• **Task goal**:
Retype the following records line for line, with no changes.

[Text and element pointing records]
-- begin --

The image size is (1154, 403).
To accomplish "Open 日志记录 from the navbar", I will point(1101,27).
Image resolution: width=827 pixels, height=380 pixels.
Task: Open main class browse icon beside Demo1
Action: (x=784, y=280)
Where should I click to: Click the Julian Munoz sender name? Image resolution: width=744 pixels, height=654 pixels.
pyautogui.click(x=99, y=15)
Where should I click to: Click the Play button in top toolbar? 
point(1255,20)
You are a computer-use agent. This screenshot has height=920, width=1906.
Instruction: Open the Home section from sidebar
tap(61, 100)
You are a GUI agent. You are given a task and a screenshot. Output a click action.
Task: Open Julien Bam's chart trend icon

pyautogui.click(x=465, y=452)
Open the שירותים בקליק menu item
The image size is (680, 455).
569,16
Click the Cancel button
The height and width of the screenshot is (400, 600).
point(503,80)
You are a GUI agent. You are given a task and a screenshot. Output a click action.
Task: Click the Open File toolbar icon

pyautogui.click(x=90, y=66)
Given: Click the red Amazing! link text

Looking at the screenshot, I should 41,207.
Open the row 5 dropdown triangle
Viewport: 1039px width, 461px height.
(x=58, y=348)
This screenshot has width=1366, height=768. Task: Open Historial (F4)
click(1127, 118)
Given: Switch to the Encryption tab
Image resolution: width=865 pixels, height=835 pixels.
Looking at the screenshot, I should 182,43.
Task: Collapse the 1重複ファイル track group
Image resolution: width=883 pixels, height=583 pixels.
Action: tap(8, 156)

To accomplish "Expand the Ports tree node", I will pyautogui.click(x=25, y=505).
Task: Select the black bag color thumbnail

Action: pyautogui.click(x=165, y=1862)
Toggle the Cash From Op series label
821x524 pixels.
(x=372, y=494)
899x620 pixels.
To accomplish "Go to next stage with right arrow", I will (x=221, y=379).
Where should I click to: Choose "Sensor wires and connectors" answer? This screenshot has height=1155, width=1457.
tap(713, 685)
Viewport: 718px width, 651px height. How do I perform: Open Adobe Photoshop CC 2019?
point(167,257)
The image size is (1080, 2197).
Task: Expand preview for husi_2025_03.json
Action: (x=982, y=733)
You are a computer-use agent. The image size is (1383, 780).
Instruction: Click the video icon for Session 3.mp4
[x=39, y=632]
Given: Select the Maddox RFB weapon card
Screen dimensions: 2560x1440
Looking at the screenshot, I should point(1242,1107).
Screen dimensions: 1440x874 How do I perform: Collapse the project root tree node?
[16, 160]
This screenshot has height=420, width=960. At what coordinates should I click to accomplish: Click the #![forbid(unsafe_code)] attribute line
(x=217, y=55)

-- end --

• **Response**:
The image size is (1154, 403).
To accomplish "Open 日志记录 from the navbar", I will point(1101,27).
Image resolution: width=827 pixels, height=380 pixels.
Task: Open main class browse icon beside Demo1
Action: (x=784, y=280)
Where should I click to: Click the Julian Munoz sender name? Image resolution: width=744 pixels, height=654 pixels.
pyautogui.click(x=99, y=15)
Where should I click to: Click the Play button in top toolbar? 
point(1255,20)
You are a computer-use agent. This screenshot has height=920, width=1906.
Instruction: Open the Home section from sidebar
tap(61, 100)
You are a GUI agent. You are given a task and a screenshot. Output a click action.
Task: Open Julien Bam's chart trend icon

pyautogui.click(x=465, y=452)
Open the שירותים בקליק menu item
The image size is (680, 455).
569,16
Click the Cancel button
The height and width of the screenshot is (400, 600).
point(503,80)
You are a GUI agent. You are given a task and a screenshot. Output a click action.
Task: Click the Open File toolbar icon

pyautogui.click(x=90, y=66)
Given: Click the red Amazing! link text

Looking at the screenshot, I should 41,207.
Open the row 5 dropdown triangle
Viewport: 1039px width, 461px height.
(x=58, y=348)
This screenshot has width=1366, height=768. Task: Open Historial (F4)
click(1127, 118)
Given: Switch to the Encryption tab
Image resolution: width=865 pixels, height=835 pixels.
Looking at the screenshot, I should 182,43.
Task: Collapse the 1重複ファイル track group
Image resolution: width=883 pixels, height=583 pixels.
Action: tap(8, 156)

To accomplish "Expand the Ports tree node", I will pyautogui.click(x=25, y=505).
Task: Select the black bag color thumbnail

Action: pyautogui.click(x=165, y=1862)
Toggle the Cash From Op series label
821x524 pixels.
(x=372, y=494)
899x620 pixels.
To accomplish "Go to next stage with right arrow", I will (x=221, y=379).
Where should I click to: Choose "Sensor wires and connectors" answer? This screenshot has height=1155, width=1457.
tap(713, 685)
Viewport: 718px width, 651px height. How do I perform: Open Adobe Photoshop CC 2019?
point(167,257)
The image size is (1080, 2197).
Task: Expand preview for husi_2025_03.json
Action: (x=982, y=733)
You are a computer-use agent. The image size is (1383, 780).
Instruction: Click the video icon for Session 3.mp4
[x=39, y=632]
Given: Select the Maddox RFB weapon card
Screen dimensions: 2560x1440
Looking at the screenshot, I should point(1242,1107).
Screen dimensions: 1440x874 How do I perform: Collapse the project root tree node?
[16, 160]
This screenshot has height=420, width=960. At what coordinates should I click to accomplish: Click the #![forbid(unsafe_code)] attribute line
(x=217, y=55)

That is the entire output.